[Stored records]
= = = = = = =
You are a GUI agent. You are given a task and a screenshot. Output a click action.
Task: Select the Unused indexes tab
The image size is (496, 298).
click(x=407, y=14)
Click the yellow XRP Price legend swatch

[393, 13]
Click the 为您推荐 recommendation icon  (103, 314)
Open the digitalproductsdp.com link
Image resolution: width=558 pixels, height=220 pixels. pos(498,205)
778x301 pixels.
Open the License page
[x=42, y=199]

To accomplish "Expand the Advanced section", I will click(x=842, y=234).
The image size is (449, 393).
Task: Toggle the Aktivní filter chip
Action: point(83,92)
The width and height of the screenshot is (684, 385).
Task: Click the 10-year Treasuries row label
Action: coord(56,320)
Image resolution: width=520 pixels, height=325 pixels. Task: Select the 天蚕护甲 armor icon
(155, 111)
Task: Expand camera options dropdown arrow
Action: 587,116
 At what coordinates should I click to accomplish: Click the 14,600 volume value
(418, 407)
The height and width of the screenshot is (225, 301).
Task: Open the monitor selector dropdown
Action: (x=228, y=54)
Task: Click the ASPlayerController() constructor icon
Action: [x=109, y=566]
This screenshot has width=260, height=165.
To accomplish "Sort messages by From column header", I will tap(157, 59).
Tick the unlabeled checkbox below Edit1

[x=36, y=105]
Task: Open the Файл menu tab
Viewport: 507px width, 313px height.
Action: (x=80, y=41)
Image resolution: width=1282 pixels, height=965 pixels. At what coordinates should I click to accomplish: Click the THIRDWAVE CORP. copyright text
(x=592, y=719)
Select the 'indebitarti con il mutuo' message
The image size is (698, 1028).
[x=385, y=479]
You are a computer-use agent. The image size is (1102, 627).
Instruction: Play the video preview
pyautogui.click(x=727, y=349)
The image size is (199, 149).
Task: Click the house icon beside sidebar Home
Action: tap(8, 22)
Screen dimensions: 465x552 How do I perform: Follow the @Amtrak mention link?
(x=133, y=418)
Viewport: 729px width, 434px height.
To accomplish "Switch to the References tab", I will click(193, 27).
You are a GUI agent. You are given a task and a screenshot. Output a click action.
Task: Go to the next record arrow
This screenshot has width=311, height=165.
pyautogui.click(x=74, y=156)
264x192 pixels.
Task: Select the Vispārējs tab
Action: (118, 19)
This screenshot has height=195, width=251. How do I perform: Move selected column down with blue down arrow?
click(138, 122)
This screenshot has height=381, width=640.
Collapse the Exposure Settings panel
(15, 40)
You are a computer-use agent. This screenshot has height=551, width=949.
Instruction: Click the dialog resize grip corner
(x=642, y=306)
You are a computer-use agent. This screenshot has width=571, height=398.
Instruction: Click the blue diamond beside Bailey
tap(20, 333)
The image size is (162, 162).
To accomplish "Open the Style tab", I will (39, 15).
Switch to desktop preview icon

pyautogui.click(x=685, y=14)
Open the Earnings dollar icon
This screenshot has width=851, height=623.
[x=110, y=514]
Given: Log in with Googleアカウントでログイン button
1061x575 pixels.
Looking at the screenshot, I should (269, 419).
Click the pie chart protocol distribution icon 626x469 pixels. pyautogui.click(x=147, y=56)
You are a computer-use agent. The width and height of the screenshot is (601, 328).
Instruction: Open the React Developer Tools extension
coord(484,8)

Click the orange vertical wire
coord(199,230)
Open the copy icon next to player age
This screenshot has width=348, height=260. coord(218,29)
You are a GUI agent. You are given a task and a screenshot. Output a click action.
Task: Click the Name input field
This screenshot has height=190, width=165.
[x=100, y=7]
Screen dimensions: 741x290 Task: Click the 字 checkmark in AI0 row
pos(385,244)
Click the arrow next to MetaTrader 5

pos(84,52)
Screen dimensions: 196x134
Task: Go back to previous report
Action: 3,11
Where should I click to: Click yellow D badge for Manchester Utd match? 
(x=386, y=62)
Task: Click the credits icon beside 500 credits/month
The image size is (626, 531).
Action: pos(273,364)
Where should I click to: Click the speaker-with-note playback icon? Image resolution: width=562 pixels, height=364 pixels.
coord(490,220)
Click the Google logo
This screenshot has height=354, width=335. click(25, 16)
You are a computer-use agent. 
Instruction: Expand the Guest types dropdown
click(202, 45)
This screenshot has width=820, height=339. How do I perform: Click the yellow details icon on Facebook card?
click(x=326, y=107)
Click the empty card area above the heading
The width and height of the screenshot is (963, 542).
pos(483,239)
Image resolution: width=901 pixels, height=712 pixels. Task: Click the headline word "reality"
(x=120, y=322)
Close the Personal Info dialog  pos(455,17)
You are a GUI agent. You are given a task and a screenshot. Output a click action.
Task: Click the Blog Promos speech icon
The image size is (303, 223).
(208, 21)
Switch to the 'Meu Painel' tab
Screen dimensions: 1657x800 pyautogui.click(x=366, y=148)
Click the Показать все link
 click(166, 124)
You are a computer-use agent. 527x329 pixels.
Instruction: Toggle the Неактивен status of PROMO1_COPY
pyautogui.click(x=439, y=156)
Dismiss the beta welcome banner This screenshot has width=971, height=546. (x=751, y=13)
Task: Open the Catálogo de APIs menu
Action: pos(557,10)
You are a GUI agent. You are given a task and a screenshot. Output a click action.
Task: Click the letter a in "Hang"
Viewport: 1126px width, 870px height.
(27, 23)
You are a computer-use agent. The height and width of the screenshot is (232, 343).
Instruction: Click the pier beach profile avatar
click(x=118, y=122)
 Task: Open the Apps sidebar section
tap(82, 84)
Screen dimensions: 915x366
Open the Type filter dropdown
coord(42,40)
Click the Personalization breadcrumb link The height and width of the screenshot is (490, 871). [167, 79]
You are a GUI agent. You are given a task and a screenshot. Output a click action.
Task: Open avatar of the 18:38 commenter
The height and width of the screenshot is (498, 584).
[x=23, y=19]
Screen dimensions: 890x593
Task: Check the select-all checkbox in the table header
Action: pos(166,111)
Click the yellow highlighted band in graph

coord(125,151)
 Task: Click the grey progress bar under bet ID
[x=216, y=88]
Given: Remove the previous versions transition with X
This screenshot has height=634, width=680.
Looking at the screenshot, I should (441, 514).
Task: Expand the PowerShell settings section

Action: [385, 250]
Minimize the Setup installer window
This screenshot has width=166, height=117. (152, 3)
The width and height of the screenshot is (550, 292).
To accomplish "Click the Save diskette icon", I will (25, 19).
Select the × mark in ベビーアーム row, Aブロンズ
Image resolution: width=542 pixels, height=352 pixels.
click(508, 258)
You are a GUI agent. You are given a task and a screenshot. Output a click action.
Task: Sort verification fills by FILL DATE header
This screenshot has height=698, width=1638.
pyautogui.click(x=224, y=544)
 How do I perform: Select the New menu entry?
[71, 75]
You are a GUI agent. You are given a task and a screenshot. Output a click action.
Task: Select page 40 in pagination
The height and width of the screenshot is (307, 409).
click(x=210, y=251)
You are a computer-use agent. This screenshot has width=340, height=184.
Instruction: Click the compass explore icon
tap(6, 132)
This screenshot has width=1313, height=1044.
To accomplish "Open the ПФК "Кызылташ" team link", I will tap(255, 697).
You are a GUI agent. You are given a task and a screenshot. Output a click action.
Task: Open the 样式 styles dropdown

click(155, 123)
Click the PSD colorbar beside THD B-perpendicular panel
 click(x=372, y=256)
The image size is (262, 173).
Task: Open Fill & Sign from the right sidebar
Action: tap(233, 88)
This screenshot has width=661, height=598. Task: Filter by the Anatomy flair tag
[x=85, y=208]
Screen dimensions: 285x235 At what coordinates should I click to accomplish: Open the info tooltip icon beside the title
= = = = = = =
Take every line from the data that includes the word "Sort".

## OUTPUT OF THE TASK
To accomplish "Sort messages by From column header", I will tap(157, 59).
Task: Sort verification fills by FILL DATE header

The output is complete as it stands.